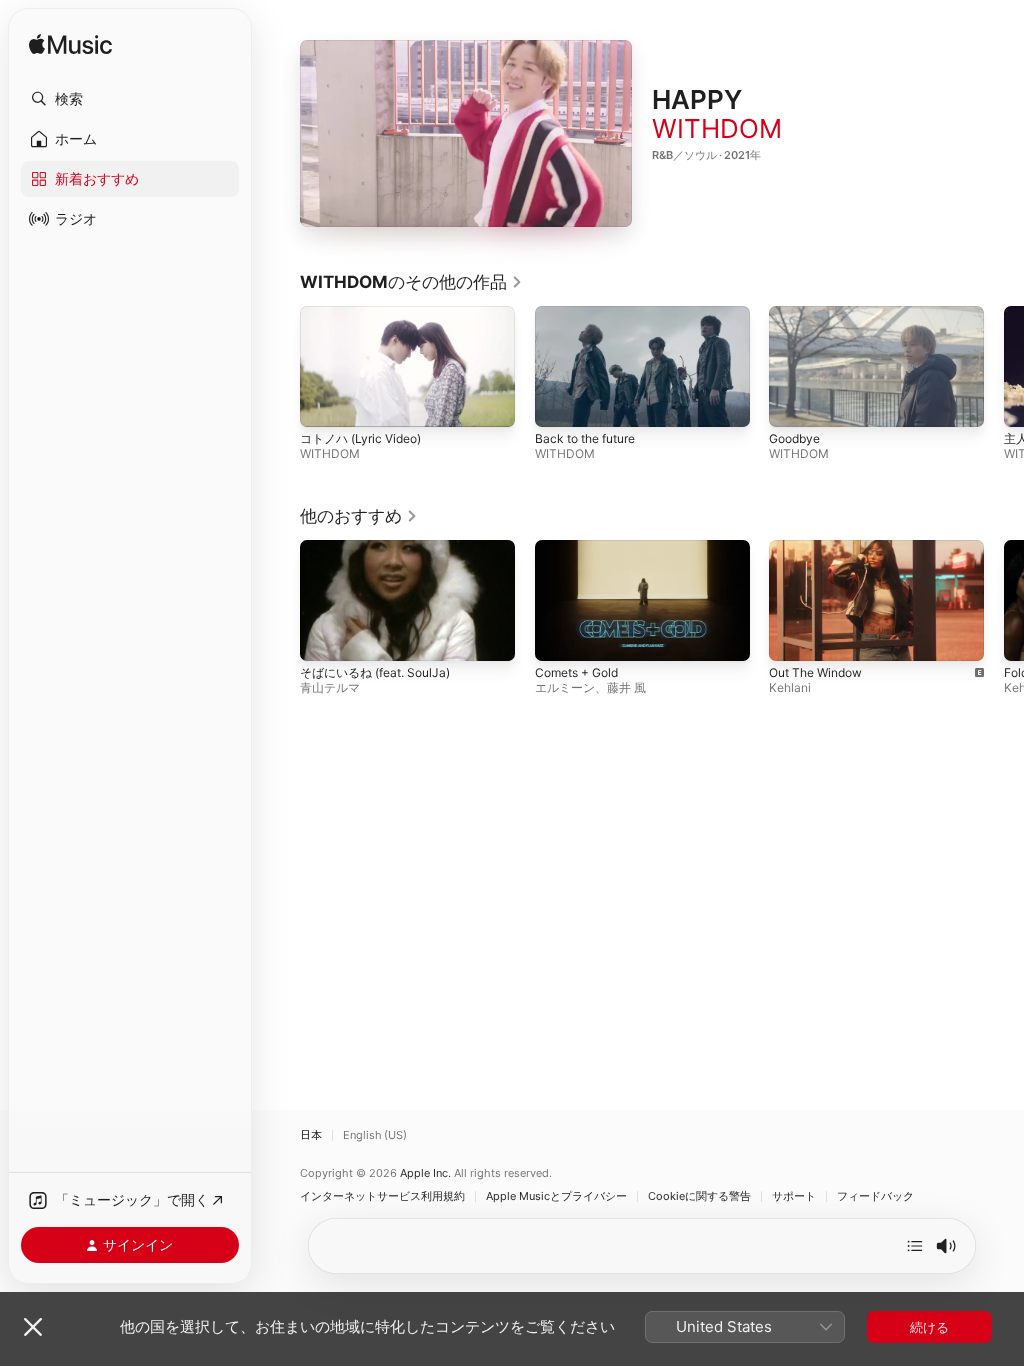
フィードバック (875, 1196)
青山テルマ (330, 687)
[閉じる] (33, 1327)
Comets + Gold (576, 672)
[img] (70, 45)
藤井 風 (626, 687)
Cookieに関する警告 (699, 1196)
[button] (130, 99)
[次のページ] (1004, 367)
........
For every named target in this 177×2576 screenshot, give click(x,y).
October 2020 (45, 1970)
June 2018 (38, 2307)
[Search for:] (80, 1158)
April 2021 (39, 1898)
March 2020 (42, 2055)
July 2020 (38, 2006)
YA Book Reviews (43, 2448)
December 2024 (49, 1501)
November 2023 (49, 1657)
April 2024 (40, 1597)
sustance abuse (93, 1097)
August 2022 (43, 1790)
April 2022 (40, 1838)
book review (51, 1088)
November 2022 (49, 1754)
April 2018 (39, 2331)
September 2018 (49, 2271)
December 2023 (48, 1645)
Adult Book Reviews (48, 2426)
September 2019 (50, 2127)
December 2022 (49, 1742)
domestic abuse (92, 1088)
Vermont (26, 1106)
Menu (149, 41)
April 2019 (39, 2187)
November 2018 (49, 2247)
........
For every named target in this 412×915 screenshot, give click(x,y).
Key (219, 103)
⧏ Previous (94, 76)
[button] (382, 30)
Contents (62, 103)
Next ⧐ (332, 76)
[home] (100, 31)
........
Out of the data above, set down the lines from the one with "フィードバック (875, 1196)" to the one with "[次のページ] (1004, 367)", both included, exactly as written and with no additions.

> **Solution to the exercise**:
フィードバック (875, 1196)
青山テルマ (330, 687)
[閉じる] (33, 1327)
Comets + Gold (576, 672)
[img] (70, 45)
藤井 風 (626, 687)
Cookieに関する警告 (699, 1196)
[button] (130, 99)
[次のページ] (1004, 367)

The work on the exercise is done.